• **DOCUMENT EXTRACT**
>> Begin

Twenty years of thinking about traumascapes

In this keynote I’ll look back at what interested me about physical sites of trauma when I first started noticing powerlines running between trauma and lived experience of places. I will speak about moments of clarity, about dead-end strips in my early research – about where they led me.

And then the last ten years – my ideas about the role traumascapes play in mourning, remembering and making meaning have been both shaken and extended. I’ll discuss how, to what effect. Some shifts I’ve been thinking about are the mainstreaming of grief’s public life (once wild and uncontained spontaneous memorials, for e.g., are now culturally expected, almost mandated, in the West), the resolute everywhereness of traumascapes, the gradual depathologisation of trauma in public conversations and cultural imaginings, as well a quiet revolution in the way we do memorialisation.

>> End

• **PROVIDED DATA**
>> Begin

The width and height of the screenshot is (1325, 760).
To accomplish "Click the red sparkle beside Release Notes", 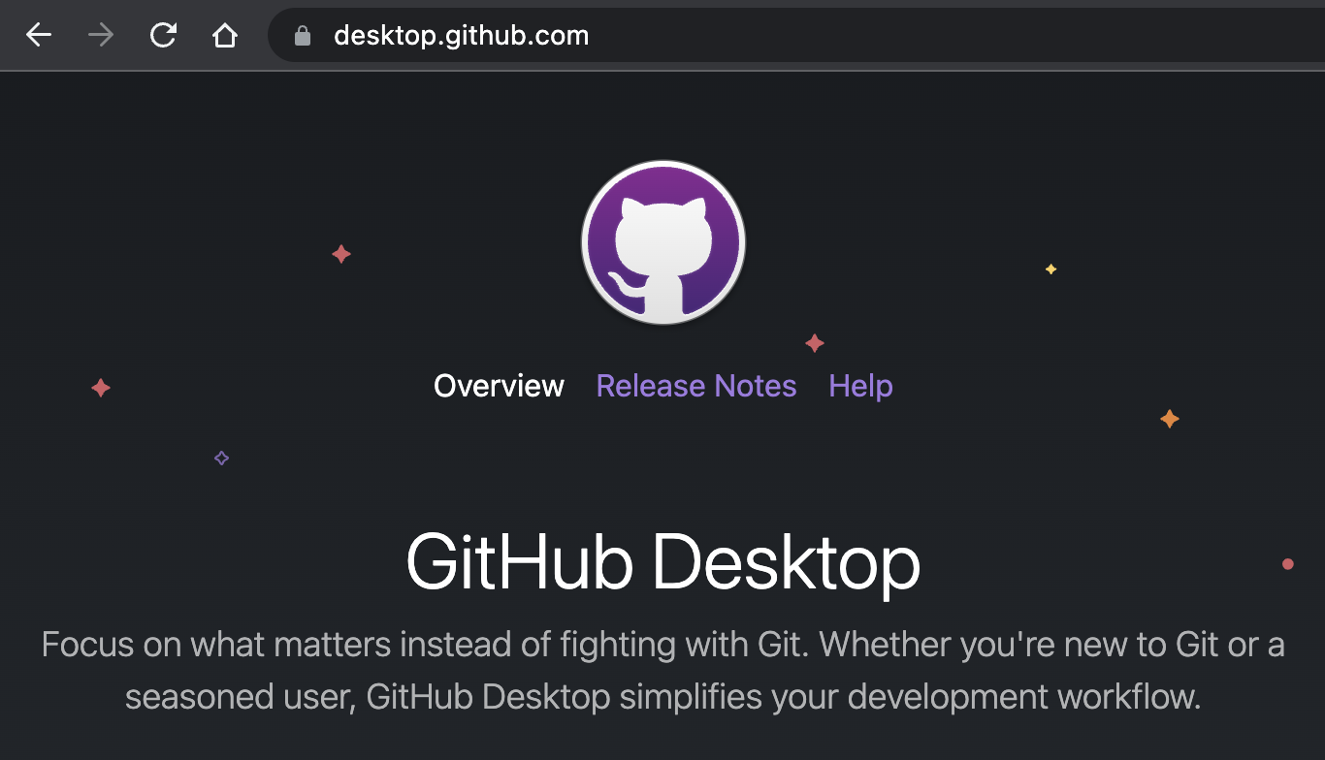I will pos(815,343).
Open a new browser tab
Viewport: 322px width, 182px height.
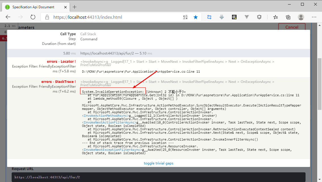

>> End

• **PROMPT 1**
According to the traumascapes abstract, what have spontaneous memorials become in the West?
• **PROMPT 2**
Transcribe the traumascapes abstract from "Twenty years of" up to and including "they led me.".
Use only the traumascapes abstract to answer.

• **CORRECT RESPONSE 1**
They are now culturally expected, almost mandated.

• **CORRECT RESPONSE 2**
Twenty years of thinking about traumascapes

In this keynote I’ll look back at what interested me about physical sites of trauma when I first started noticing powerlines running between trauma and lived experience of places. I will speak about moments of clarity, about dead-end strips in my early research – about where they led me.